If oil temp is a concern, Lockhart sells a "temp regulated" oil cooler. I've had one on my 84.5 F.X.R.S. sinceI bought it in 87.

the only overheating issue that I can ever recall was in Daytona several years ago, traffic was legendary, my partner "chainsaw" s bike quit running and in the process of getting him going my clutch overheated an started slipping,

Chainsaw if you get to see this post our thoughts an prayers are with ya brother...
btw can you say " kill switch" lol

Springerick
08-13-2004, 04:29 PM
An evo at road speeds takes up to 10 miles to get up to temp .
My evo spits an sputters when its cold .And Daytona traffic sucks!
Daytona sucks cancel bike week start it somewhere diffrent. Opps
I sliped. Chainsaws memory will live on.

jman
08-14-2004, 11:51 AM
FYI Chainsaw isn't dead...

BClem
02-26-2005, 07:42 AM
To answer with figures noted with a Harley Davidson dip stick digital temperature sensor:
Normal highway running - 80 degree day - 190 to 215
Hard running - same day - 215 to 230
Hot day in traffic-long idles in traffic - 95 degree days - 235 to 255 ( avoid high oil temperatures - oil cooler needed)

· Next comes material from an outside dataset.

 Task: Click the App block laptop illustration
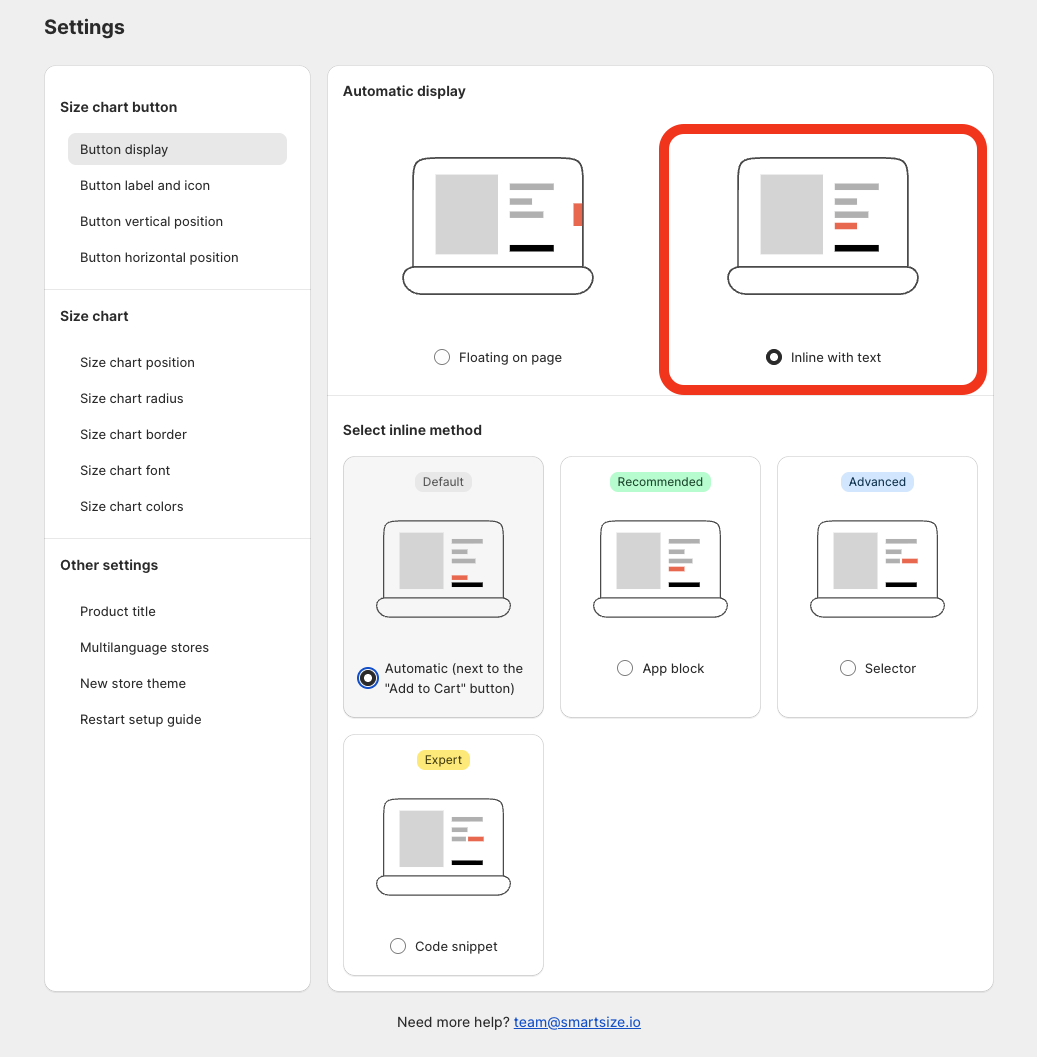660,568
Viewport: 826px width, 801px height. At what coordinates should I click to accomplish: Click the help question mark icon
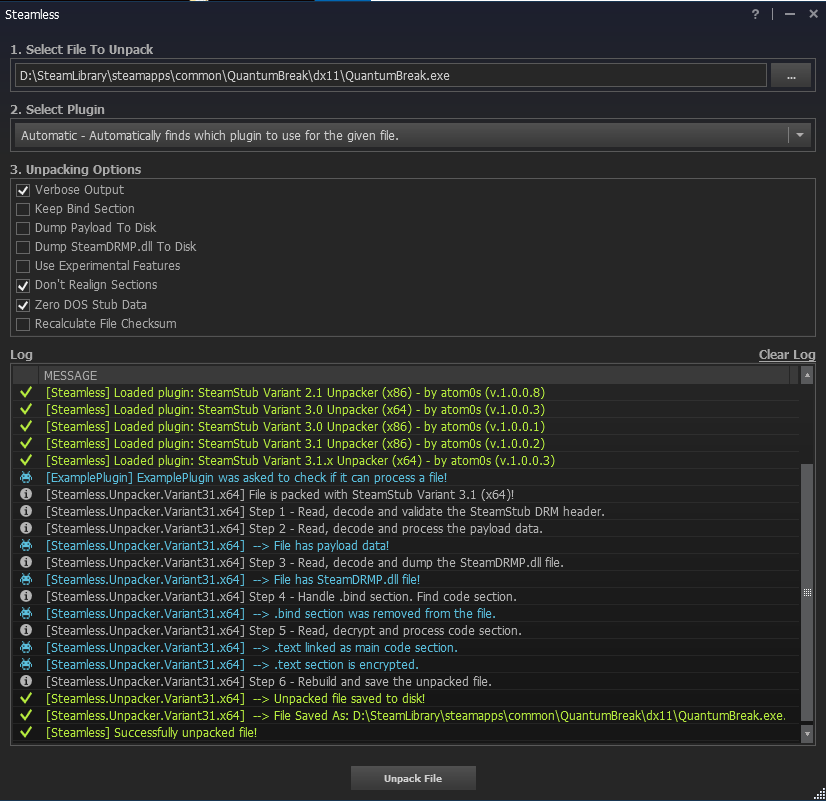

The excessive high temperatures will break down the additives contained in the oil formulation. Specific additives, while adding to the high temperature performance of the oil will break down and become totally ineffective. One such additive is 'anti-frothing' without which, the oil has the appearance of boiling and loses most of the surface sticking ability leaving surfaces such as gear teeth devoid of proper oil film. The engine oil (especially) should be changed if a high temperature is reached in excess of 300 - 325 degrees (contrary to most manufacturers recommendations - the oil is OK but the additives are gone). The ideal situation is to change the oil that has overheated during its cool-down before it becomes cold. Any burnt additives will not have time to solidify and deposit themselves onto surfaces as tar.